Bugün 8 Mart 2021.
Dünya Emekçi Kadınlar Günü.
Bazılarına göre yalnızca ‘Kadınlar Günü’.
Aslına bakılırsa kapitalist firmalara ve sisteme göre kadınların günü.
Bugün iç çamaşırından araba markalarına kadar sanayinin her alanında kadının metalaştırıldığı, değersizleştirildiği, değerinin objeleştirildiği bir dönemi yaşıyoruz.
Yüzde 25’ten yüzde 50’ye varan fırsatlar ve indirimler varsa hele “çok da şey yapmayıncılık” oynayabiliyoruz.
Emeği kutsal olan kadınlar için kutlanmaya başlanan 8 Mart bir yana, kadınların emeklerinin yalnızca kadınlıkları olduğunu söyleyen sevimsiz kapitalizme söyleyecek çok sözümüz var!
8 Mart 1857. ABD’nin New York kentinde 40 bin dokuma işçisi iyi çalışma koşulları istemiyle bir tekstil fabrikasında greve başlar. Polisin işçilere saldırması ve işçilerin fabrikaya kilitlenmesi, arkasından da çıkan yangında işçilerin fabrika önünde kurulan barikatlardan kaçamaması sonucunda 129 kadın işçi can verir. İşçilerin cenaze törenine 10 bini aşkın kişi katılır.
164 yıl önce yaşanan bu trajedi tüm dünyada emekçi kadınlar üzerinde bir etki uyandırır.
Peki Türkiye’den bazı emekçi kadınlarla ilgili; sinema filmi, tiyatro oyunu, müzikal ve beste çalışması gibi sanat çalışmaları yapmak istesek hangi kadınları işlememiz gerekir diye düşündüm.
Bunlar öyle kadınlar olsun ki verdikleri emekle bir ülkeye nefes, bir nesile umut olmalıydılar.
Aklıma hemen şu kahraman kadınlar geldi.
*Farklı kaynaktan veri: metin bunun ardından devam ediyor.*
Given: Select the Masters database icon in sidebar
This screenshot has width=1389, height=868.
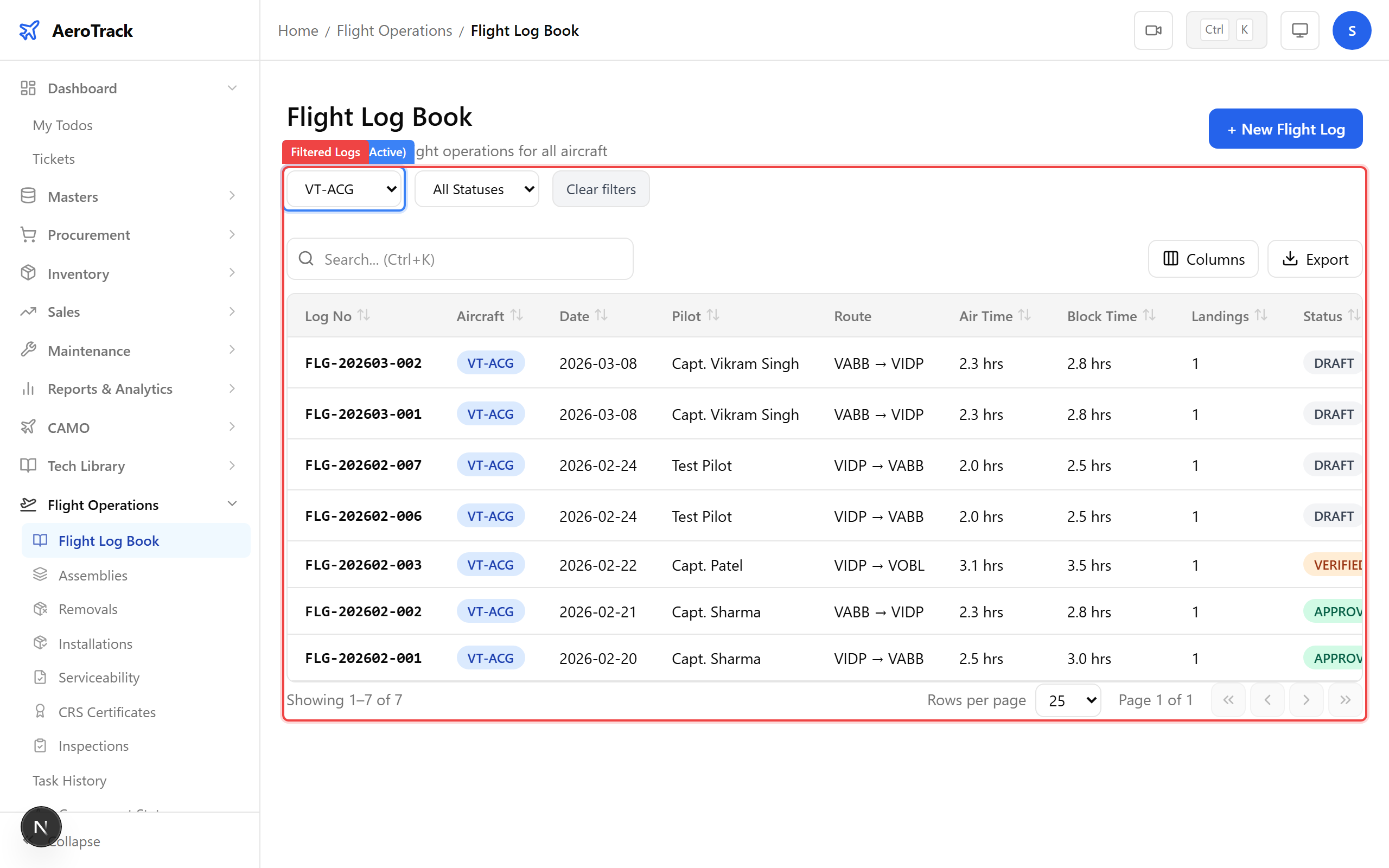Looking at the screenshot, I should click(28, 196).
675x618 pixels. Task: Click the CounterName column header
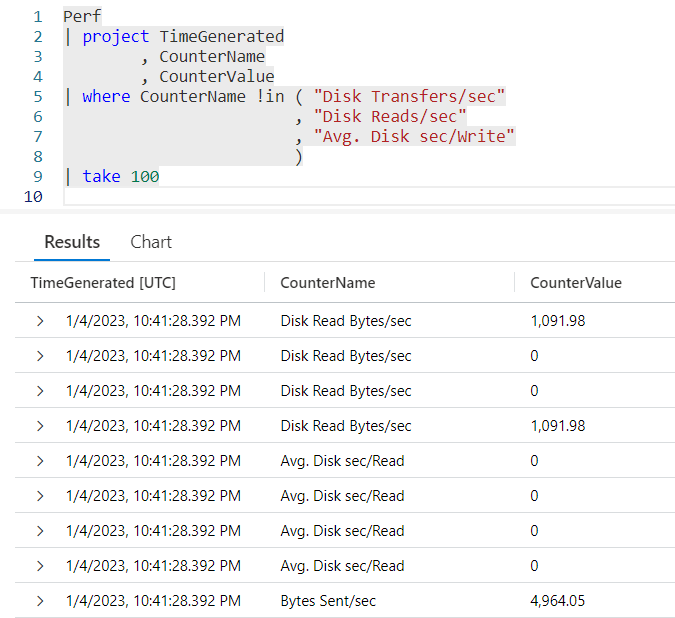pyautogui.click(x=327, y=283)
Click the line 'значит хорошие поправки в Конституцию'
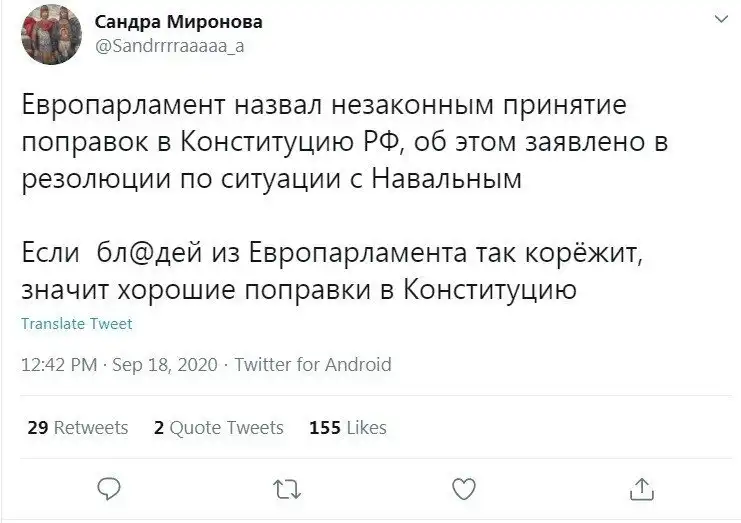 [x=300, y=291]
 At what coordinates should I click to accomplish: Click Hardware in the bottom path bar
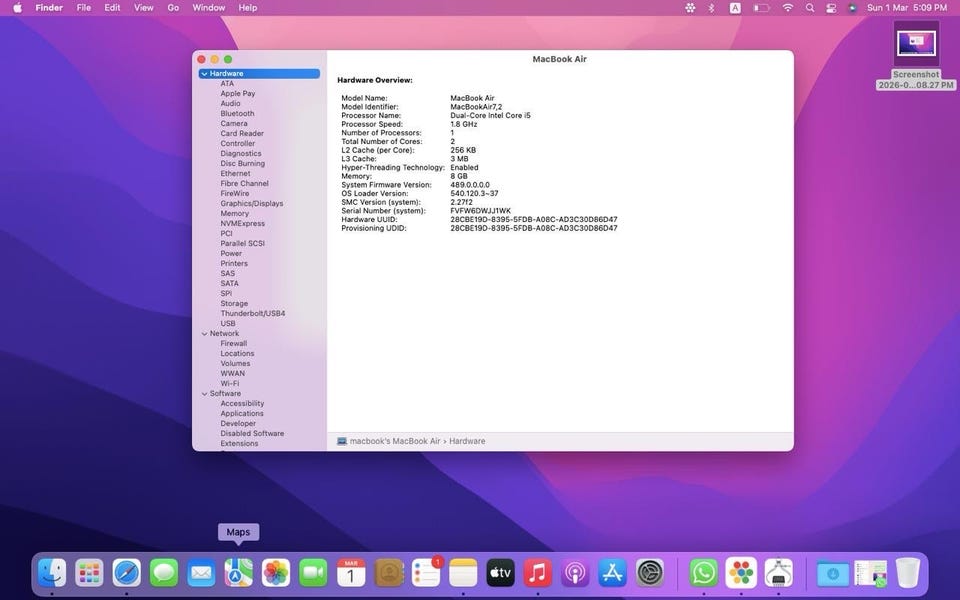click(x=467, y=441)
Bu 8 Mart’ta kadın derneklerimizin onları hatırlamalarını umut ediyor, sanatçılarımıza da bu kadınlarımızın hayatlarının ilham olmasını diliyorum.
Şerife Bacı: Kastamonulu Şerife Bacı, Kurtuluş Savaşı’nda 9 aylık bebeği ile cepheye silah taşırken donarak şehit olur.
Fatma Seher Erden: Erzurumlu Kara Fatma olarak da tanınır. Eşi Binbaşı Ahmet Bey’in Sarıkamış’ta şehit olduğu haberini aldıktan sonra Mustafa Kemal Paşa ile görüşür, milli mücadelede yer almak ister. Batı cephesinde görev alır. Yalnızca kadınlardan oluşan bir birlik kurar ve Yunanları bozguna uğratır.
Halime Çavuş: Erkek kılığına girerek Kurtuluş Savaşı’na katılır. Mühimmat taşır, askere yardımcı olur. Uzun yıllar Halim Çavuş zannedilir. Düşmanın açtığı ateş sonucu ayağından yaralanır ve gazi olur.
Tayyar Rahmiye: Adanalı Rahmiye Hanım, 1920 yılında Türkler ile Fransızlar arasında yapılan savaşa katılır. Önemli keşifler yapmıştır. Türk askerlerinde yorgunluk sebebiyle bir duraksama olunca, “Ben kadın olduğum halde ayakta duruyorum da, siz erkek olarak yerlerde sürünmekten utanmıyor musunuz?” der ve askerlerin toparlanmasını sağlar. Aynı muharebede ateş hattında kalan iki arkadaşını korumak için ileriye atıldığında şehit düşer.
Ümmiye Koçak: 1957 yılında Adana’da Çelemli Köyü’nde doğar. Köy kadınlarının yaşadıklarını tüm dünyaya göstermek için, 2001 yılında “Arslanköy Kadınlar Tiyatro Topluluğu”nu kurar. Tarlalarda çalışarak kazandığı paraları biriktirerek kadına karşı şiddet sorununu anlatan “Yün Bebek” filmini yazıp ve yönetir. “Yün Bebek” filmi, Ümmiye Koçak’a New York Avrasya Film Festivali’nde “Sinemada en iyi Avrasyalı Kadın Sanatçı” ödülünü kazandırır. 11 tiyatro oyunu yazar. Arslanköy Kadınlar Tiyatro Topluluğu ile yaklaşık 500 kez sahneye çıkar.